DOOM, le jeu de tir original créé en 1993 par les jeunes talents d’id Software, est souvent cité comme l’un des jeux vidéo les plus influents de tous les temps. The Washington Post, l’un des journaux les plus prestigieux du pays, l’a toutefois élevé à un niveau encore supérieur en sélectionnant DOOM parmi les 25 œuvres les plus influentes de la culture américaine, représentant le sommet absolu de son époque.
Établie afin de célébrer le 250e anniversaire des États-Unis d’Amérique, la liste couvre un spectre extrêmement large, allant de Common Sense de Thomas Paine au Star-Spangled Banner, en passant par Narrative of the Life of Frederick Douglass, an American Slave, le Battle Hymn of the Republic, les jeans Levi’s, Mickey Mouse et les enregistrements du légendaire musicien de blues Robert Johnson. La sélection désigne l’œuvre la plus importante de chaque décennie, accompagnée de plusieurs mentions honorables. La période allant de 1986 à 1995 est représentée par DOOM, qui a devancé des concurrents célèbres comme le roman The Joy Luck Club d’Amy Tan, le film Do the Right Thing de Spike Lee, Les Simpson, Seinfeld et l’émission de téléréalité de MTV The Real World.
« En décembre 1993, id Software a distribué gratuitement sur Internet une partie de son nouveau jeu vidéo. Les réseaux universitaires se sont effondrés sous le trafic et les forums se sont animés, tandis que le jeu finissait par être installé sur davantage d’ordinateurs que Microsoft Windows 95 à l’époque. Il a joué un rôle fondamental dans le divertissement numérique : un univers en 3D vu à la première personne, publié indépendamment, sans gardiens ni magasins de détail. Il a créé du contenu généré par les utilisateurs plusieurs années avant que quiconque ne lui donne un nom. Le programmeur John Carmack a placé entre les mains du public les outils permettant de créer ses propres recoins de l’enfer. DOOM a servi de bouc émissaire après la fusillade de 1999 au lycée Columbine dans le Colorado, point de départ du cauchemar américain qui se poursuit encore aujourd’hui. Mais ce ne sont pas les jeux, ce sont des personnes armées qui ont pris des vies. Une nation en deuil avait peur d’une nouvelle forme de divertissement qu’elle ne comprenait pas. Des auditions ont été organisées sur les jeux et la musique, un scénario qui s’est depuis répété après presque toutes les fusillades de masse. »

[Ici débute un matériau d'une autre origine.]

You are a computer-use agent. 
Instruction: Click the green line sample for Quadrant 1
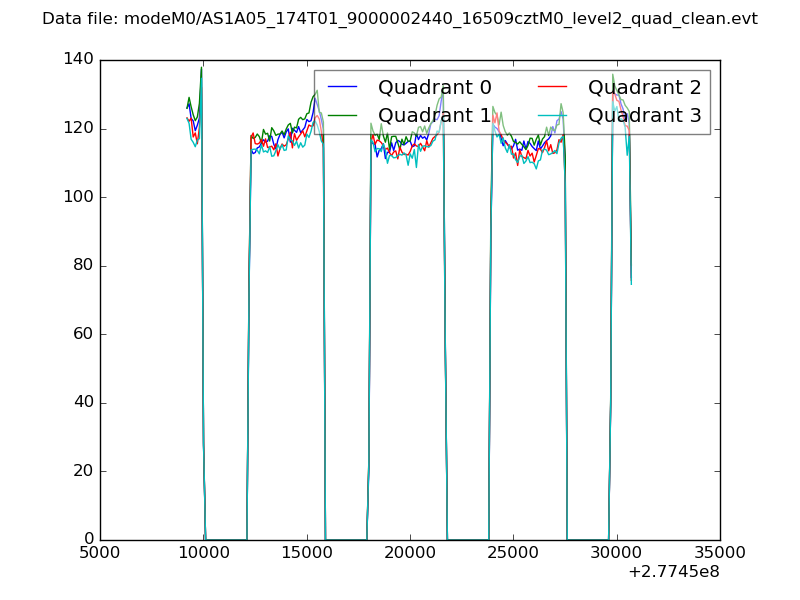(343, 115)
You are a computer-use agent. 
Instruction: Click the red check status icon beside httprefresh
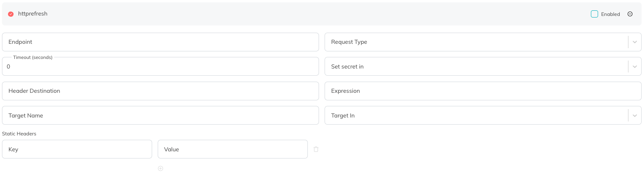[11, 14]
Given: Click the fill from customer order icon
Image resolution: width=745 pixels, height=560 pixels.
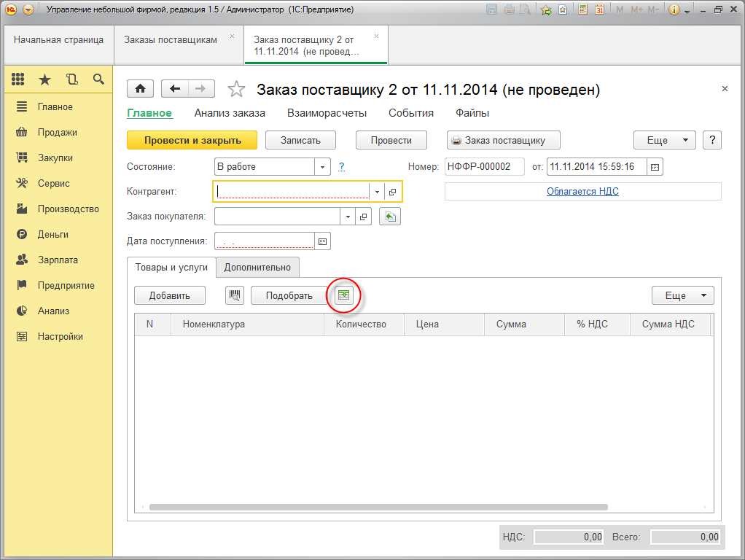Looking at the screenshot, I should (x=390, y=217).
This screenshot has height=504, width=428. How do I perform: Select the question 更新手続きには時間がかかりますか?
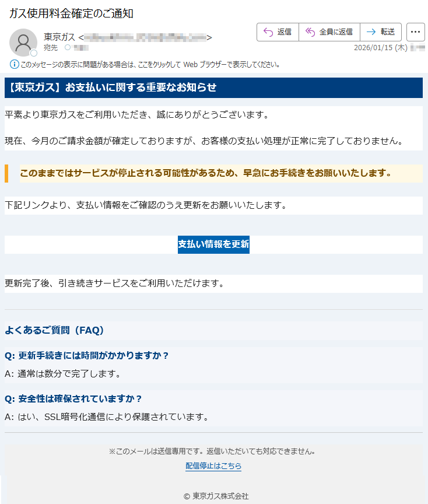pyautogui.click(x=86, y=356)
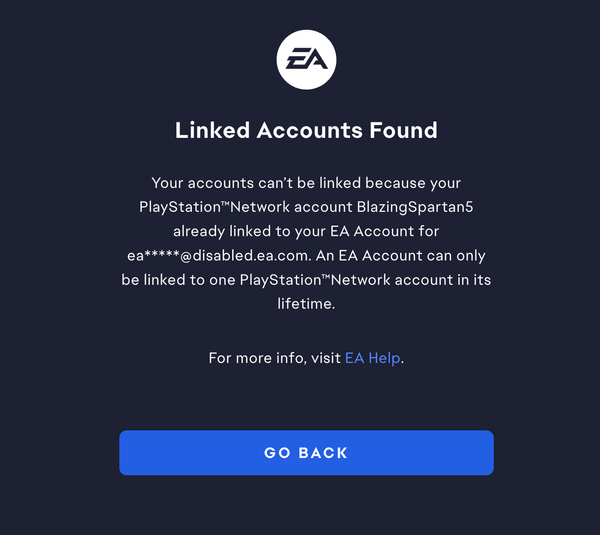This screenshot has width=600, height=535.
Task: Click 'PlayStation™Network account' before BlazingSpartan5
Action: click(x=246, y=207)
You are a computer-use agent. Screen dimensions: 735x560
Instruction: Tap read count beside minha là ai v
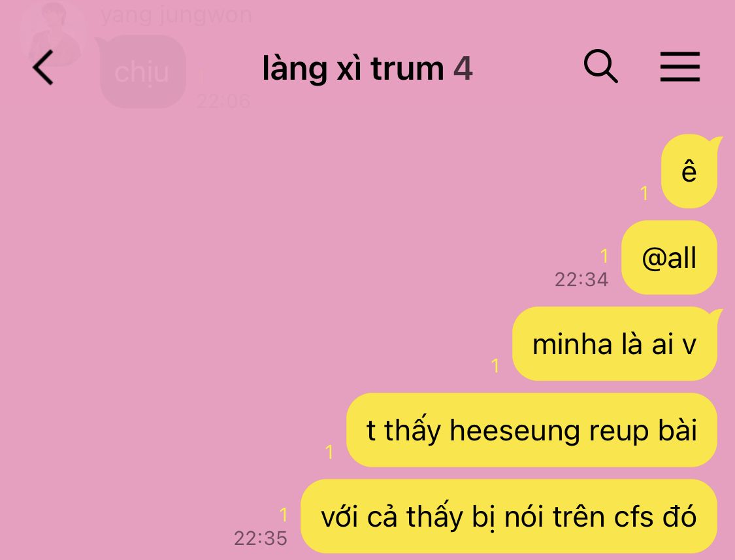coord(495,365)
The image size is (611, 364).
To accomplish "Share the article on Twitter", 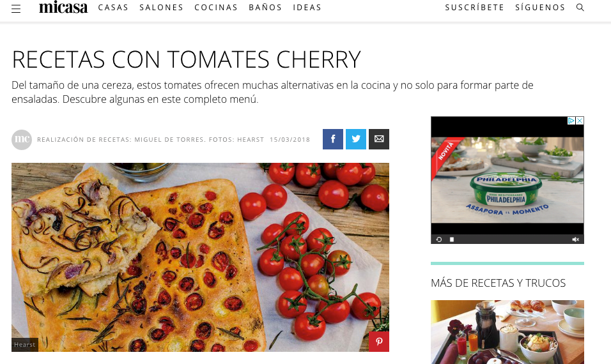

L’esprit de partage et de communauté de DOOM, ainsi que son approche pionnière de la manière de guider les joueurs à travers des environnements abstraits en 3D, trouvent leurs racines dans l’éducation du concepteur John Romero, d’origine amérindienne (yaqui et cherokee) et mexicaine. « Une grande partie de la conception de DOOM, en particulier celle des niveaux, a réellement puisé son inspiration dans cette compréhension de l’environnement et du monde. Elle me vient de mon père, de ma grand-mère, de tout le monde, de générations de personnes qui vivaient sur une terre qu’elles considéraient comme commune », a écrit Gene Park, critique de jeux vidéo au Washington Post.
Romero lui-même paraissait particulièrement enthousiasmé : « Quel honneur incroyable, et DOOM est le seul jeu vidéo de la liste ! Félicitations aux développeurs de DOOM, aux joueurs, aux créateurs de mods et à toute la communauté du jeu vidéo. Cela nous appartient à tous. Merci à Gene Park et au Washington Post ! » Tom Hall, cofondateur d’id, partageait ce sentiment : « Waouh ! Le Washington Post a sélectionné DOOM parmi les 25 œuvres les plus influentes de la culture américaine ! Je suis fier de l’héritage d’id Software et de tous les jeux sur lesquels nous avons travaillé. Félicitations à John Romero, John Carmack et Adrian Carmack. Et merci au Washington Post ! »
Les entrées les plus récentes de la liste ressemblent nettement davantage à des déchets de la culture populaire qu’à des œuvres culturellement importantes : Keeping Up with the Kardashians a par exemple été sélectionné pour la décennie 2006–2015. Le Post affirme qu’il ne s’agit pas d’une liste des meilleures œuvres, mais plutôt d’une série de jalons historiques définissant chacun leur propre époque : « Il est aussi impossible de résumer une décennie que de résumer un pays, mais si nous écrivions notre autobiographie non pas avec des mots, mais avec des œuvres — livres, musique, art, idées, vêtements et culture — ces 25 figureraient parmi les plus importantes. Elles ne représentent pas nécessairement les moments dont nous sommes les plus fiers, mais ce sont des événements qui définissent la culture. Cette liste est imparfaite et incomplète, mais l’Amérique l’est également : imparfaite et inachevée », a écrit Philip Kennicott, critique culturel du Post.
En mai, la musique du jeu a également rejoint le National Recording Registry de la Bibliothèque du Congrès des États-Unis…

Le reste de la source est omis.